[Text passage Boundary: Start]

Who introduced you to poetry?
I introduced myself to it, I think. There was a group of us who used to hang around our area and we got to an age where we started drinking and experimenting with other things and a couple of them I identified with more than the others and so we started to get into the literature and music that accompanied that. Blake, Bukowski, Morrison, Hendrix, The Jam, The Who, The Kinks etc. And then from all of that I got into poetry and it just did it for me. So much magic in so few words – I liked the way it could make you feel – there was such potential in it – the way the good ones smacked their hammer right on top of that head.

How aware were you of the dominating presence of older poets?
Not a lot. I never grew up with poetry or writing or any other creative influences around me. Apart from the music. I grew up on my estate – the only ‘dominating presence’ around there were ‘The Big Twins’ from Dinton House and ‘Terry The Tosser’ – mean bastards, all three of them. School wasn’t a learning experience – it was a test of survival – like it is for a lot of people I guess. But now, I see the hierarchy in the poetry world, the way it is tiered. The best way I can describe my experience of it so far is to imagine a castle with a moat around it and you arriving at its gates and hollering up – let me in, I’ve got something to show you – so you chuck what you’ve got over the walls and then you wait and wait and wait for the drawbridge to come down to let you in but it never does – so you begin hollering again – hey, remember me, I thought you’d at least get back to me – but again there’s no answer – and there won’t be any answers either – so everything goes quiet and the occupants of the castle, the coterie, hope you’ll just come to the conclusion that you’re writing is crap and go away – but if you know that it isn’t crap you start to wonder why they won’t let the drawbridge down for you and one of the reasons is because you smell different to them – for them, you smell of shit. It’s a clique and a class thing, which – as Martin Malone recently said – ‘is still the biggest game in town’. Having said that, there are also some editors and publishers out there who don’t give a toss where you went to school – or how well educated you are – or who you know – or what clique you’re a part of – and they just publish stuff that they like and think is relevant – most of them though don’t receive grant money so may feel that they have a bit more freedom than those who need to toe the line in tone and style and subject matter lest their precious standing in the poetry community and their grant money is taken away.

[Text passage Boundary: End]
[Entries supplied Boundary: Start]

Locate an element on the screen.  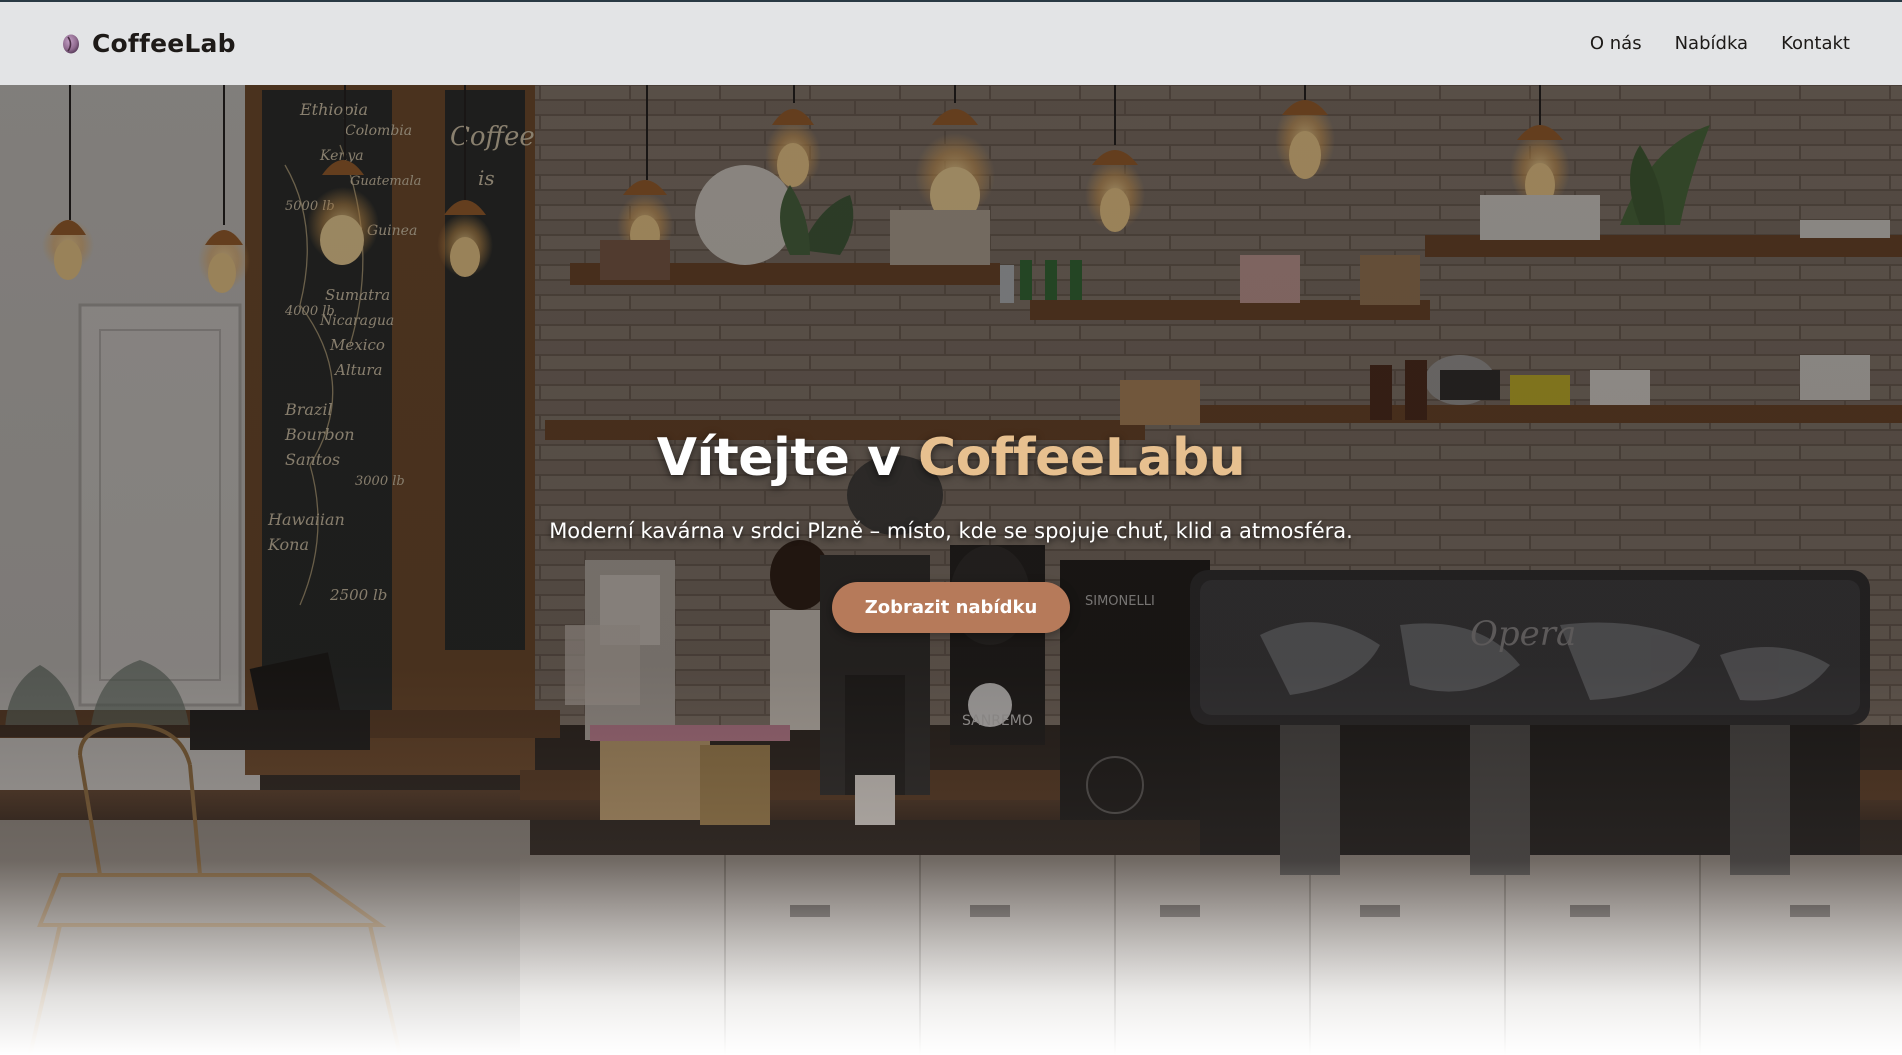
hero-title-accent: CoffeeLabu is located at coordinates (1082, 458).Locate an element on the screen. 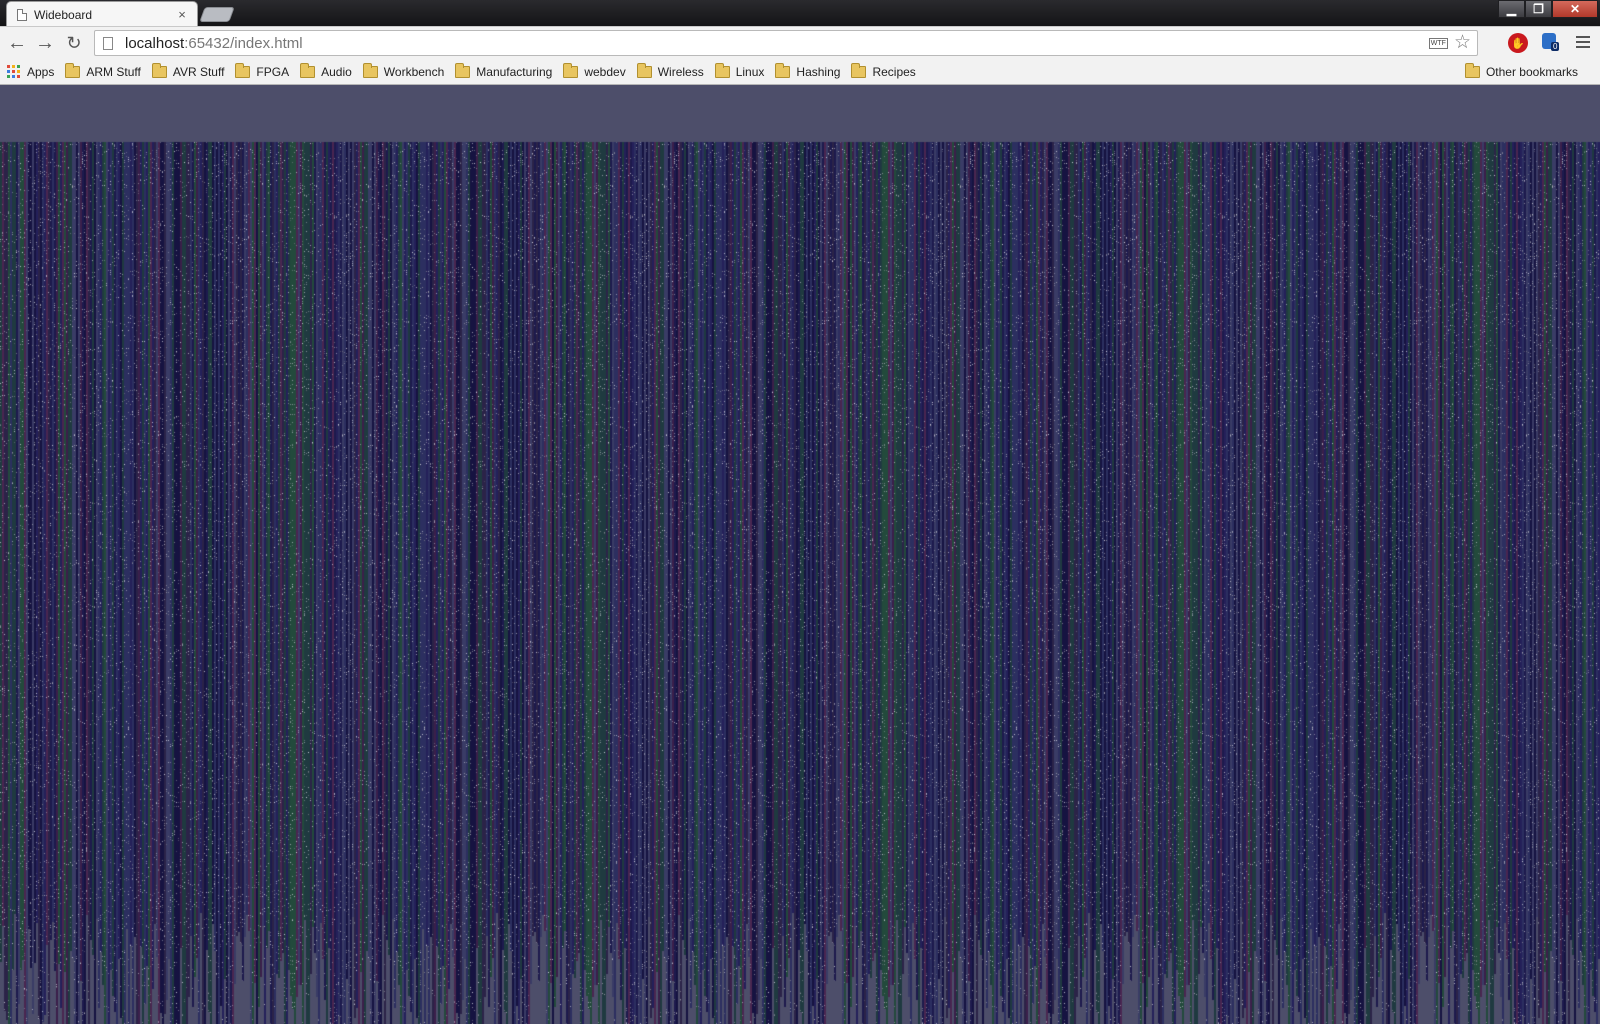 The width and height of the screenshot is (1600, 1024). bookmark-star-icon: ☆ is located at coordinates (1462, 42).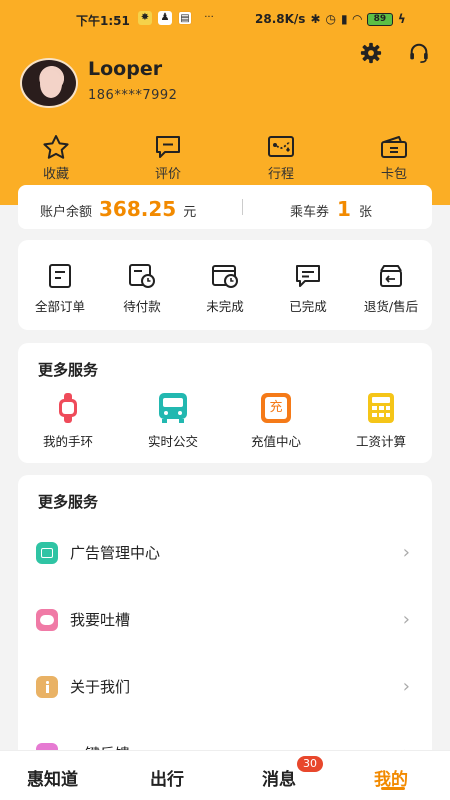  I want to click on service-label: 工资计算, so click(380, 442).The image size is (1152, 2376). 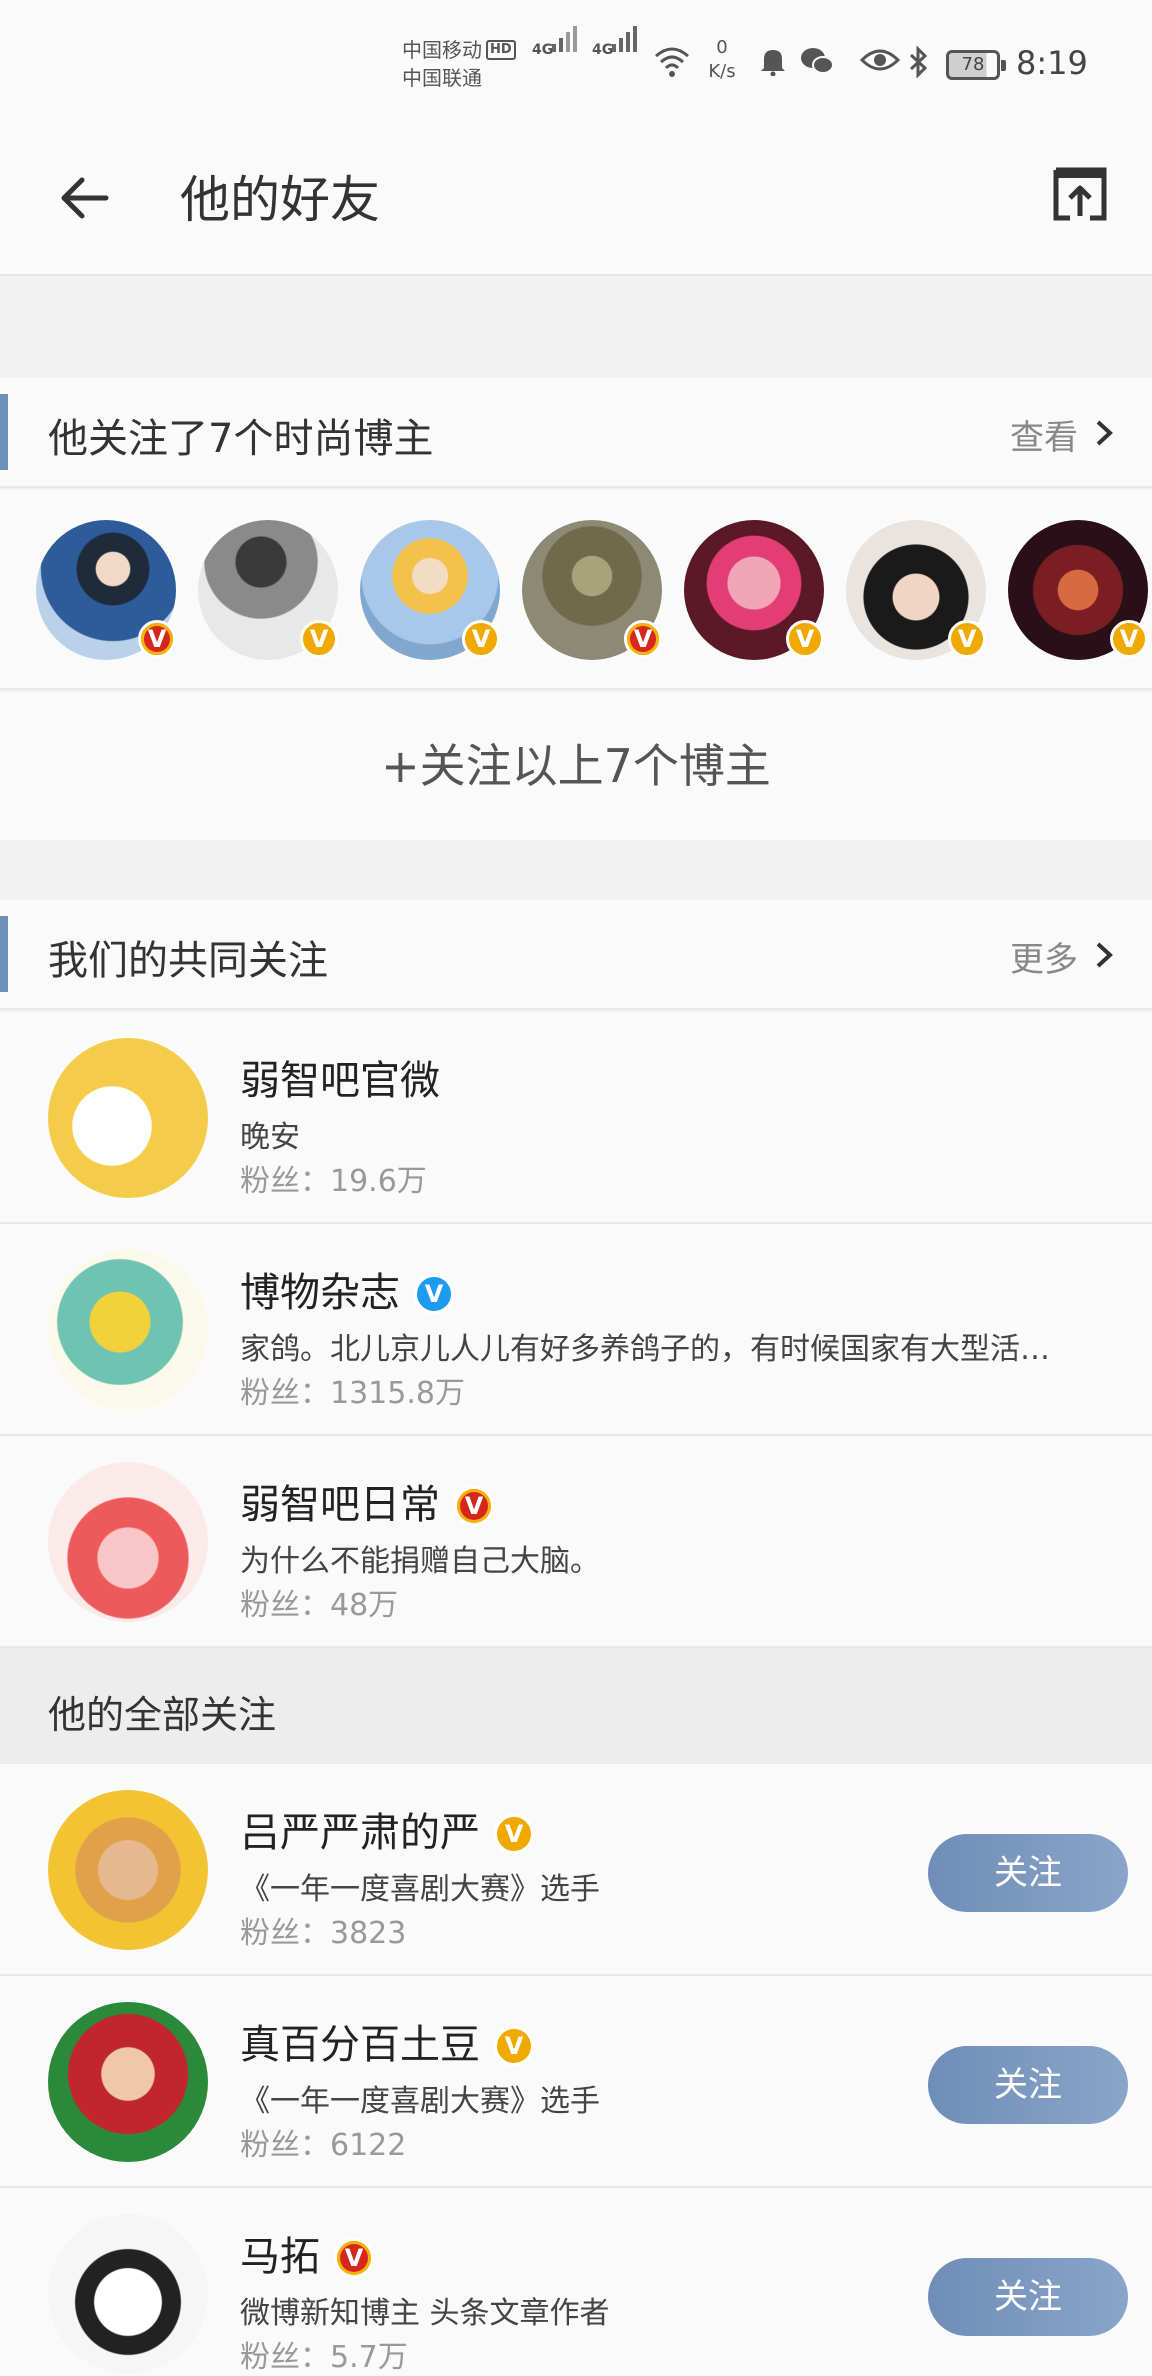 I want to click on list-item: 马拓 V 微博新知博主 头条文章作者 粉丝：5.7万 关注, so click(x=576, y=2282).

[Entries supplied Boundary: End]

§ **What you will do**:
1. From the poetry interview, return the passage starting with "I introduced myself" and going on through "of that head.".
2. In the poetry interview, who is quoted as saying the clique and class thing "is still the biggest game in town"?

§ **Responses to the tasks**:
1.
I introduced myself to it, I think. There was a group of us who used to hang around our area and we got to an age where we started drinking and experimenting with other things and a couple of them I identified with more than the others and so we started to get into the literature and music that accompanied that. Blake, Bukowski, Morrison, Hendrix, The Jam, The Who, The Kinks etc. And then from all of that I got into poetry and it just did it for me. So much magic in so few words – I liked the way it could make you feel – there was such potential in it – the way the good ones smacked their hammer right on top of that head.

2. Martin Malone